Urinary Cystatin C Has Prognostic Value in Peripheral Artery Disease

Biomolecules. 2022 Jun 21;12(7):860. doi: 10.3390/biom12070860.

Abstract

Despite its association with adverse outcomes, peripheral artery disease (PAD) remains undertreated. Cystatin C is elevated in patients with renal disease and may be a marker of cardiovascular disease. We examined the prognostic ability of urinary Cystatin C (uCystatinC) in predicting adverse PAD-related events. In this prospective case-control study, urine samples were collected from patients with PAD (n = 121) and without PAD (n = 77). The cohort was followed for 2 years. uCystatinC was normalized to urinary creatinine (uCr) (uCystatinC/uCr; μg/g). The primary outcome was major adverse limb event (MALE; composite of vascular intervention (open or endovascular) or major limb amputation). The secondary outcome was worsening PAD status (drop in ABI ≥ 0.15). Multivariable Cox regression and Kaplan-Meier analyses were performed to assess the prognostic value of uCystatinC/uCr with regards to predicting MALE and worsening PAD status. Our analysis demonstrated that patients with PAD had significantly higher median [IQR] uCystatinC/uCr levels (24.9 μg/g [14.2-32.9] vs. 20.9 μg/g [11.1-27.8], p = 0.018).

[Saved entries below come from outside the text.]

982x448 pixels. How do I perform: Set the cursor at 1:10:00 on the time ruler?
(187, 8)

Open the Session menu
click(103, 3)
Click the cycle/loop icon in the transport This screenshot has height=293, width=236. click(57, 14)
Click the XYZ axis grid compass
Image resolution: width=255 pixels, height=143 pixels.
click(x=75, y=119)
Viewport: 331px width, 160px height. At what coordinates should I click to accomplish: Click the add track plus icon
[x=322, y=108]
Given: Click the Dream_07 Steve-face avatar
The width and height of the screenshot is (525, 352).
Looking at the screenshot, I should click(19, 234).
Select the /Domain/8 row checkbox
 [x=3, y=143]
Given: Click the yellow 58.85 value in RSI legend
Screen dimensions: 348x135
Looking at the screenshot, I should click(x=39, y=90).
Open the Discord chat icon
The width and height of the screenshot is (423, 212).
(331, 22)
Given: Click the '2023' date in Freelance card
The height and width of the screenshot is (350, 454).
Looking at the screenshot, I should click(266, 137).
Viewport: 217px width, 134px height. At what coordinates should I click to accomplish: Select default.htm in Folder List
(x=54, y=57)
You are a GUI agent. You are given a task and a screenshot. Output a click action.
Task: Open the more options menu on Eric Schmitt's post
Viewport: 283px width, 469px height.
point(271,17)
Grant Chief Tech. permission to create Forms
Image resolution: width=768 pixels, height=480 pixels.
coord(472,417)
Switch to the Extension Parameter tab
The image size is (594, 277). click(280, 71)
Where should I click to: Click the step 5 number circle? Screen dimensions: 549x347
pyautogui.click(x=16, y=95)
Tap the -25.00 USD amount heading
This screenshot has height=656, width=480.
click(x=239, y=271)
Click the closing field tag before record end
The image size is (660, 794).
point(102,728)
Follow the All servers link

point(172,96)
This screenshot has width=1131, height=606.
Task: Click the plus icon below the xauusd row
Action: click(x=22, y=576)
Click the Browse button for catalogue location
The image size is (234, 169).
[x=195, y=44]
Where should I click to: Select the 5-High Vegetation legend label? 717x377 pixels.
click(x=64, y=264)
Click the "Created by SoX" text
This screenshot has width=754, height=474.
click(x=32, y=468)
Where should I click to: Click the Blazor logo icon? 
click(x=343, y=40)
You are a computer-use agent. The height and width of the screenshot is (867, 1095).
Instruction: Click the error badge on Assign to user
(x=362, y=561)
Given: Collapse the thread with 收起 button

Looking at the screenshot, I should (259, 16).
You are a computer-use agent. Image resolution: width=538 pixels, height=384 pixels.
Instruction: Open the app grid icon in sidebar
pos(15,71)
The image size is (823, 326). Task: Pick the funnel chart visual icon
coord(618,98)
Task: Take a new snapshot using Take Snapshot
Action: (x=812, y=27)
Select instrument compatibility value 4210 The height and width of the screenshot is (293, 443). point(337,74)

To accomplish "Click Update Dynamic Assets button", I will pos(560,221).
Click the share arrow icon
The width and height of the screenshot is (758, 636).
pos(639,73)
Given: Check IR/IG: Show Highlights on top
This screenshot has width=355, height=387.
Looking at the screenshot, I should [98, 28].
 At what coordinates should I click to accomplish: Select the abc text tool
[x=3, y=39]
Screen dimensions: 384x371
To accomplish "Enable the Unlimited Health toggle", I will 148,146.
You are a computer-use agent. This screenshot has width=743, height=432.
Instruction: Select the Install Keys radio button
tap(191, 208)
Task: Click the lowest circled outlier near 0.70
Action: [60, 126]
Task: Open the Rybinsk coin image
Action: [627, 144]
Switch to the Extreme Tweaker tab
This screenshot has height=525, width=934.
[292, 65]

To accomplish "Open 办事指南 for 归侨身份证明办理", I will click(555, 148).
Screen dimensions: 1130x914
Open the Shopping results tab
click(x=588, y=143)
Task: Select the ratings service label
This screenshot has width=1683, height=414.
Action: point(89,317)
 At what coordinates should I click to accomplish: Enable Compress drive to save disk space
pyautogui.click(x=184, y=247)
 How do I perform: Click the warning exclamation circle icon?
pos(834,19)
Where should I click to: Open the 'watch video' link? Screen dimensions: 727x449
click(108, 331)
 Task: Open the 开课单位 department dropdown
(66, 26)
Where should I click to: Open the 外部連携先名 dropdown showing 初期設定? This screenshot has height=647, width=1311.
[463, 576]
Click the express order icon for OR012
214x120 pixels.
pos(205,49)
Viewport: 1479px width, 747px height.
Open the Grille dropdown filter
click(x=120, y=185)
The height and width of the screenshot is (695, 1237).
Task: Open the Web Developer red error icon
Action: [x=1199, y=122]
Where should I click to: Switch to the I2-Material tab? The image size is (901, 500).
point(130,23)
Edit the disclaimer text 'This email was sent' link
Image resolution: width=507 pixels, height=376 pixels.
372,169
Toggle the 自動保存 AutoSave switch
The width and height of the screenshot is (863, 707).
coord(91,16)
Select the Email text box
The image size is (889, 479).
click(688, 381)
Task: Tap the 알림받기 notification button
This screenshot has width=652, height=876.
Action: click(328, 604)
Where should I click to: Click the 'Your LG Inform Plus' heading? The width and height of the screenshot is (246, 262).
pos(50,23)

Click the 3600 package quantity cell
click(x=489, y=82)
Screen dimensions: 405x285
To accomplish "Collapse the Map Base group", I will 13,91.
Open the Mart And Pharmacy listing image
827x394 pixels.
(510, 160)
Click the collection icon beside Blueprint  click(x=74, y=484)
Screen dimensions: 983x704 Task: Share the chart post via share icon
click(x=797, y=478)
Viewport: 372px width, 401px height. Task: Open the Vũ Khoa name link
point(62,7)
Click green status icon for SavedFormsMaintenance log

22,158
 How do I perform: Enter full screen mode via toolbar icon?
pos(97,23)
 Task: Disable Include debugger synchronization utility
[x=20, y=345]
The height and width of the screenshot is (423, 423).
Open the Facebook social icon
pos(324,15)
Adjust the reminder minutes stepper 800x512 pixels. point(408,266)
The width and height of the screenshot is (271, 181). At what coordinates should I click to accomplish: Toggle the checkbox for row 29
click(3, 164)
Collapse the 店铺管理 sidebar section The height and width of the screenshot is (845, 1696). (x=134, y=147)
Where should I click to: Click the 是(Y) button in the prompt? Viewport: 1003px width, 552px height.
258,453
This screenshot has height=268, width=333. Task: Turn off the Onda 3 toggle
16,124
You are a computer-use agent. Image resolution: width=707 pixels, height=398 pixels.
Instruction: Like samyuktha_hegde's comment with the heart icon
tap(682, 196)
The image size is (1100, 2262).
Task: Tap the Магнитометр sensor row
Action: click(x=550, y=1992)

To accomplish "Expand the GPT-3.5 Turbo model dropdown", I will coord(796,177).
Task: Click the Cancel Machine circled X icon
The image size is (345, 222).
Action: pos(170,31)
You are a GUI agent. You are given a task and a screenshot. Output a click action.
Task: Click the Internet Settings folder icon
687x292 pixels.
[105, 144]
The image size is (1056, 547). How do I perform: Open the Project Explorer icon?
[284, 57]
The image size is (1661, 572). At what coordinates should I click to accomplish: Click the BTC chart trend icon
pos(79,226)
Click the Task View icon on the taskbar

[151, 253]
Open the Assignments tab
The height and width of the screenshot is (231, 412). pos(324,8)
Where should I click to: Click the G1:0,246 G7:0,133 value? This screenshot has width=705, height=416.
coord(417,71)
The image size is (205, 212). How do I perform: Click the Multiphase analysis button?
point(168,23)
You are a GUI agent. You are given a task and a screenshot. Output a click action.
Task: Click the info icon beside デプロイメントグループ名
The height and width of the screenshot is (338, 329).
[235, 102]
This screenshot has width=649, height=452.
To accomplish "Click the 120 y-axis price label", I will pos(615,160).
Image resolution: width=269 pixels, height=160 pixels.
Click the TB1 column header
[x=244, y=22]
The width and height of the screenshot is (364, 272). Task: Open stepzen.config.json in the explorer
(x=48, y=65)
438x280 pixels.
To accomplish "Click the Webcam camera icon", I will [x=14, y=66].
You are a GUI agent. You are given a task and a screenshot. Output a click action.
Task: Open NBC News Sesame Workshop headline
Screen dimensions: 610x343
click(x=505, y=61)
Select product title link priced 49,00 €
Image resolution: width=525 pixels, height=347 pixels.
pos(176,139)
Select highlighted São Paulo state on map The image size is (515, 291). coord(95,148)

Worsening PAD status and MALE were observed in 39 (20%) and 34 (17%) patients, respectively. uCystatinC/uCr predicted worsening PAD status with a hazard ratio (HR) of 1.78 (95% CI 1.12-2.83, p = 0.015), which persisted after controlling for baseline demographic and clinical characteristics (adjusted HR 1.79 [95% CI 1.11-2.87], p = 0.017). Patients with high uCystatinC/uCr had a lower 2-year freedom from MALE (77% vs. 89%, p = 0.025) and worsening PAD status (63% vs. 87%, p = 0.001). Based on these data, higher uCystatinC/uCr levels are associated with adverse PAD-related events and have prognostic value in risk-stratifying individuals for further diagnostic vascular evaluation or aggressive medical management.

Keywords: Cystatin C; major adverse limb events; peripheral arterial disease.

MeSH terms

  • Case-Control Studies
  • Cystatin C* / urine
  • Humans
  • Peripheral Arterial Disease* / diagnosis
  • Peripheral Arterial Disease* / urine
  • Prognosis
  • Risk Factors

Substances

  • CST3 protein, human
  • Cystatin C

Grants and funding

This research received no external funding.